Texte
1
Car rien ne nous détourne davantage de la
recherche de la vérité que de diriger nos efforts vers des buts particuliers,
au lieu de les tourner vers cette fin unique et générale. Je ne parle pas ici
des buts mauvais et condamnables, tels que la vaine gloire et la recherche d’un
gain honteux ; il est clair que le mensonge et les petites ruses des esprits
vulgaires y mèneront par un chemin plus court que ne le pourrait faire une
connaissance solide du vrai. J’entends ici parler des buts honnêtes et louables
; car ils sont pour nous un sujet d’illusions dont nous avons peine à nous
défendre. En effet, nous étudions les sciences utiles ou pour les avantages
qu’on en retire dans la vie, et pour ce plaisir qu’on trouve dans la
contemplation du vrai, et qui, dans ce monde, est presque le seul bonheur pur
et sans mélange. Voilà deux objets légitimes que nous pouvons nous proposer
dans l’étude des sciences ; mais si au milieu de nos travaux nous venons à y
penser, il se peut faire qu’un peu de précipitation nous fasse négliger
beaucoup de choses qui seraient nécessaires à la connaissance des autres, parce
qu’au premier abord elles nous paraîtront ou peu utiles ou peu dignes de notre
curiosité. Ce qu’il faut d’abord reconnaître, c’est que les sciences sont tellement
liées ensemble qu’il est plus facile de les apprendre toutes à la fois que d’en
détacher une seule des autres. Si donc on veut sérieusement chercher la vérité,
il ne faut pas s’appliquer à une seule science ; elles se tiennent toutes entre
elles et dépendent mutuellement l’une de l’autre. Il faut songer à augmenter
ses lumières naturelles, non pour pouvoir résoudre telle ou telle difficulté de
l’école, mais pour que l’intelligence puisse montrer à la volonté le parti
qu’elle doit prendre dans chaque situation de la vie. Celui qui suivra cette
méthode verra qu’en peu de temps il aura fait des progrès merveilleux, et bien
supérieurs à ceux des hommes qui se livrent aux études spéciales, et que s’il
n’a pas obtenu les résultats que ceux-ci veulent atteindre, il est parvenu à un
but plus élevé, et auquel leurs vœux n’eussent jamais osé prétendre.
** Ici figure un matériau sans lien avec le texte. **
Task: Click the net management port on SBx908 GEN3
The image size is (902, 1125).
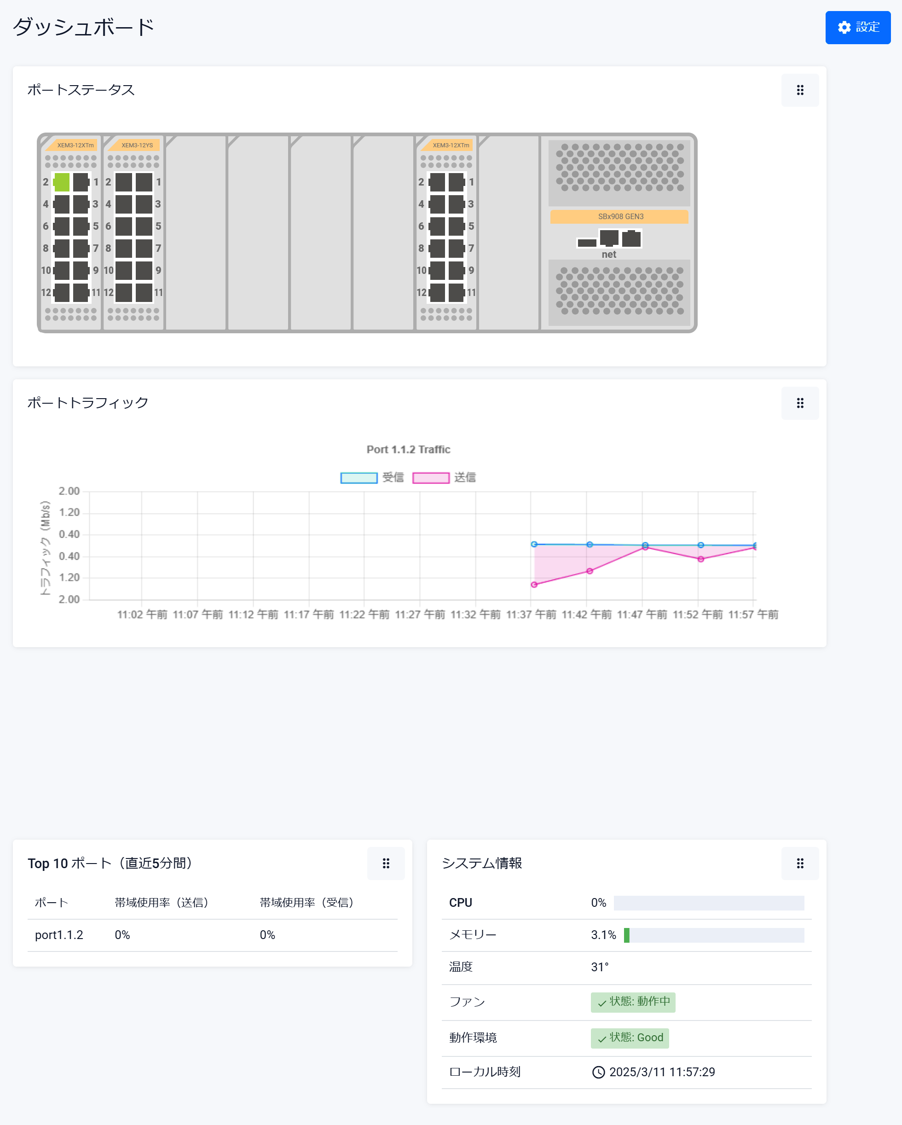Action: coord(609,238)
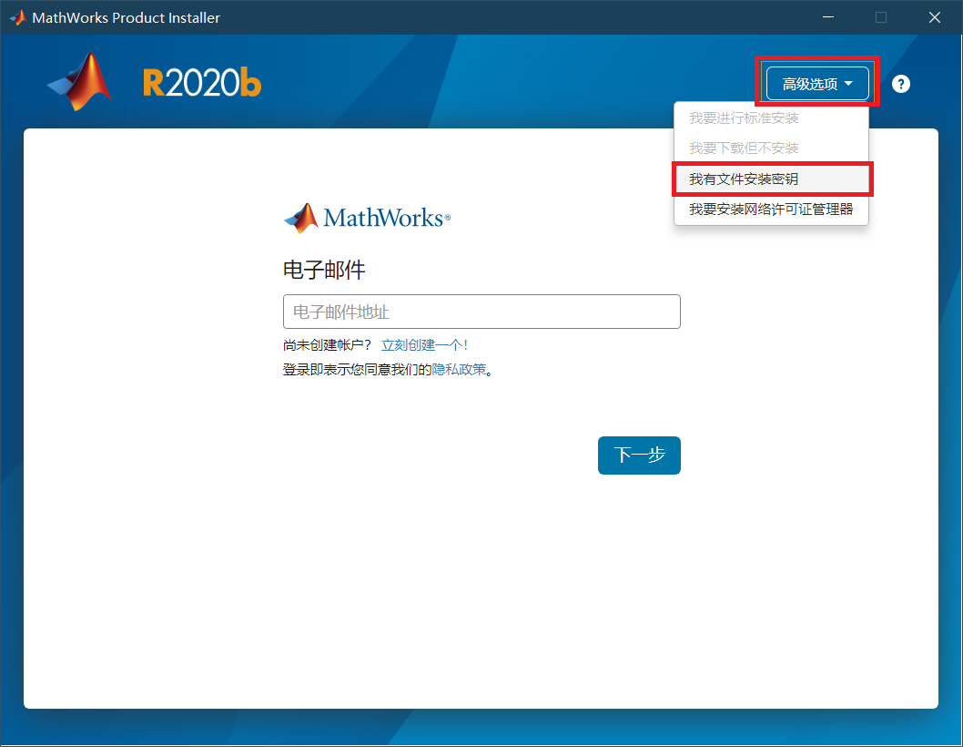Image resolution: width=963 pixels, height=747 pixels.
Task: Open the 立刻创建一个 account link
Action: pos(424,345)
DESCARTES, Règles pour la direction de l’esprit, Règle 1
1)
Quelle
question l’auteur se pose-t-il dans ce texte ?
2)
Déterminez
la thèse du texte et les étapes de son raisonnement
3)
Trouvez
des exemples pouvant illustrer sa thèse ou l’un de ses arguments
Texte
2
On a dit souvent qu’une hypothèse
scientifique qui ne peut se heurter à aucune contradiction n’est pas loin
d’être une hypothèse inutile. De même, une expérience qui ne rectifie aucune
erreur, qui est platement vraie, sans débat, à quoi sert-elle ? Une expérience
scientifique est alors une expérience qui contredit l’expérience commune. (...)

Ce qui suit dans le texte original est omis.